Excerpt to read:
= Georg Puppe =

German physician and examiner (1867–1925)

Georg Puppe (4 February 1867 – 20 November 1925) was a German social physician and medical examiner.

== Life ==
Georg Puppe was born on 4 February 1867. He attended the Raths- and Friedrichs-Gymnasium in Kostrzyn nad Odrą, where he graduated in 1884. He then studied medicine in Berlin and Göttingen. In 1887, he became a member of the fraternity Burschenschaft Brunsviga. In 1888, Puppe completed his exams in Berlin and received his doctorate in the same year with the subject: "Investigations on the sequelae after Abortus".

From 1888 to 1891, he worked in the judge's asylum in Berlin-Pankow and then in the internal medicine department of the Urban Hospital in Berlin under Albert Fraenkel. In 1894, he was an assistant physician in surgery with Werner Körte. From 1895 to 1896 he was assistant to Eduard Ritter von Hofmann at the Institute of Forensic Medicine at the University of Vienna, where he habilitated on 30 July 1898.

On 24 February 1903, Georg Puppe was appointed as Extraordinarius and Director of the newly created Institute of Forensic Medicine at the University of Königsberg in the succession of Karl Seydel. In 1921, he took over as successor to Adolf Lesser as the director of the Institute of Forensic Medicine at the Silesian Frederick William University in Breslau (today Wrocław), which he held until his death. Shortly before, his teaching assignment had been extended to his work on the field of social medicine, which he had helped considerably. In 1925 Puppe died at the age of 57 of a pulmonary embolism.

==Work ==
He pushed the emergence of preventive social medicine from the beginning of the 20s from Breslau. In addition to his involvement in legislative procedures, such as the raising of the penalty limit of the Juvenile Court Act, newly adopted on 16 February 1923, to 14 years and the publication of numerous contributions and textbooks, he was also co-editor of the "Journal of Forensic Medicine." Together with Carl Ipsen and Julius Kratter from Austria as well as Adolf Lesser, Fritz Strassmann, and Emil Ungar, Puppe founded the German Society of Forensic Medicine on 20 September 1904 in Meran, the precursor organization of today's German Society of Legal Medicine. In 1910 he was appointed president.

Data provided:
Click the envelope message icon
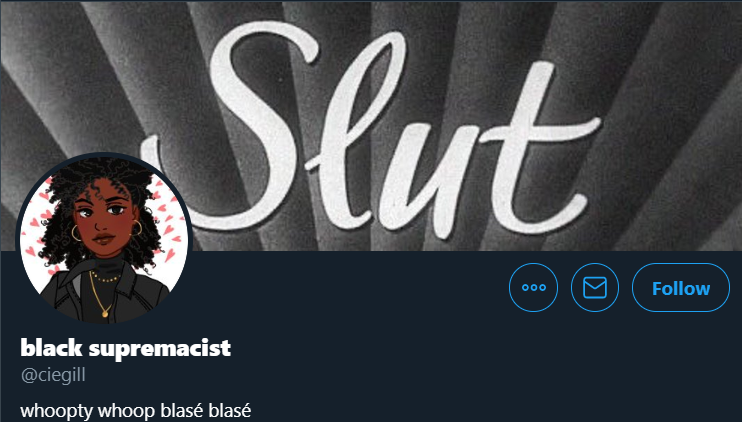 [x=595, y=288]
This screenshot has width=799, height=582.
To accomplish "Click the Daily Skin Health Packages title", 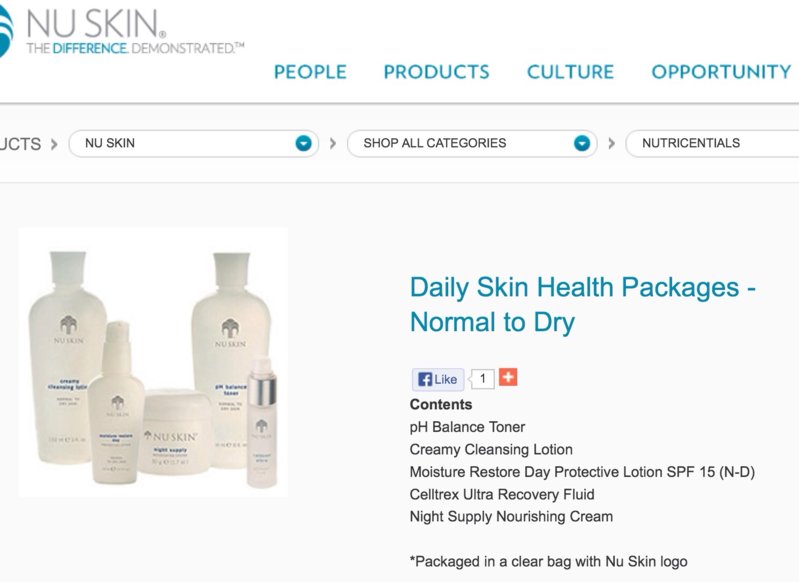I will pyautogui.click(x=582, y=304).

Problems to solve:
1: In the Georg Puppe article, give everything from "From 1888 to" down to "30 July 1898." again, changing "assistant physician" to "resident physician".
2: Condense the paragraph of the Georg Puppe article that begins "Georg Puppe was born on 4 February 1867" into a short list, keeping its main facts.

Per-task outputs:
1:
From 1888 to 1891, he worked in the judge's asylum in Berlin-Pankow and then in the internal medicine department of the Urban Hospital in Berlin under Albert Fraenkel. In 1894, he was an resident physician in surgery with Werner Körte. From 1895 to 1896 he was assistant to Eduard Ritter von Hofmann at the Institute of Forensic Medicine at the University of Vienna, where he habilitated on 30 July 1898.

2:
- Born on 4 February 1867
- Graduated in 1884 from the Raths- and Friedrichs-Gymnasium in Kostrzyn nad Odrą
- Studied medicine in Berlin and Göttingen
- Joined the fraternity Burschenschaft Brunsviga in 1887
- In 1888, passed his exams in Berlin and received his doctorate with "Investigations on the sequelae after Abortus"